The Great Divide

The Inauguration


    On January 20th 2017, Donald Trump became President of the United States and the world around me seemed to weep (it even rained in Philadelphia). Trump’s presidency signifies several different things to me and the people closest to me. The depression I felt the morning I woke up to realize that Barack Obama would no longer be my president took me back to the night of the election. When I was sitting in my dorm room and the only light was that from the television presenting the under qualified President Trump. Tears filled my eyes as I watched the racist Trump supporters, a sea of white people, cheer brightly that the time to “Make America Great Again” was now.

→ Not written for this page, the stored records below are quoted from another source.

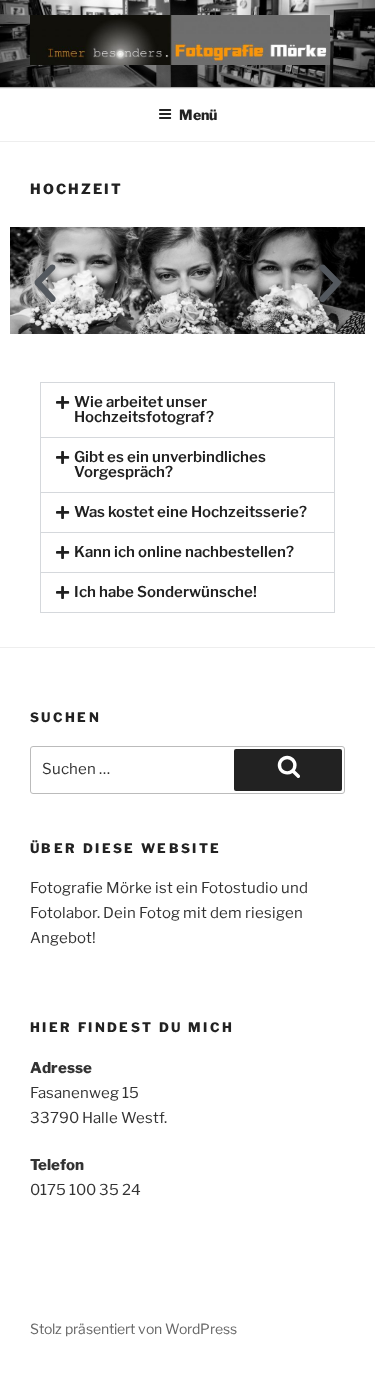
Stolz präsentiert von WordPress (133, 1328)
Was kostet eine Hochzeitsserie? (190, 512)
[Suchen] (288, 770)
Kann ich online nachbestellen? (184, 552)
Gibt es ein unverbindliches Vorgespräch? (170, 464)
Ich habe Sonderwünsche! (165, 592)
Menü (198, 114)
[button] (45, 284)
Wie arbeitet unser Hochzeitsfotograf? (144, 409)
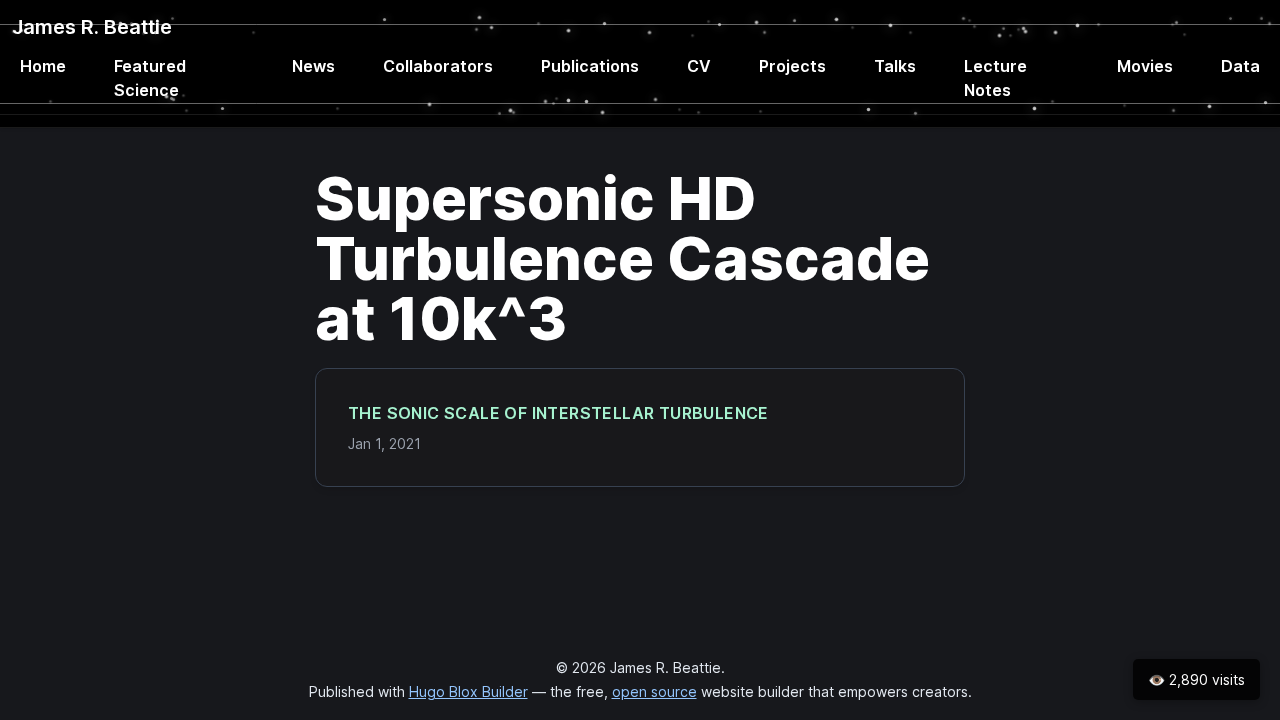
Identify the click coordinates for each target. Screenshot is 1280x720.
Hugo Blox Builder (468, 691)
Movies (1145, 66)
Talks (895, 66)
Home (43, 66)
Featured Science (150, 78)
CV (699, 66)
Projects (792, 66)
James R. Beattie (92, 27)
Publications (590, 66)
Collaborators (438, 66)
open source (654, 691)
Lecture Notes (995, 78)
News (313, 66)
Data (1240, 66)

    The time between the election and the inauguration seemed to fly by and now we have to face the chilling reality of the state of America. Don’t get me wrong- I was not crazy about how people of color, women, immigrants, the LGBT+ community and so many more were treated before Trump became the president-elect. However since then people have shown their true colors even more than before. Stories of racist encounters have risen on social media along with the mistreatment of muslims, women and immigrants. What I feared most about a Trump presidency reared its ugly head: bigots were no longer afraid to reveal themselves. Our society that had once been able to shame bigots enough to keep their hatred as hidden as possible, was now filled with vicious arguments regarding whether or not women who are strippers deserve to be treated as humans. As if they could not be both. Thus revealing to the world around us as well that America was not getting any better. That this is still a country that runs on hatred. That cis white men bought everyone else out of love, respect and understanding. So many things went into the election of Donald Trump as the President of the United States and it is our job moving forward to offer education to those who need it. Now is the time more than ever for us to stand together in solidarity and push through the next four years. President Obama, First Lady Obama and Senator Sanders have taken every opportunity to remind us that in the end, we must not lose hope.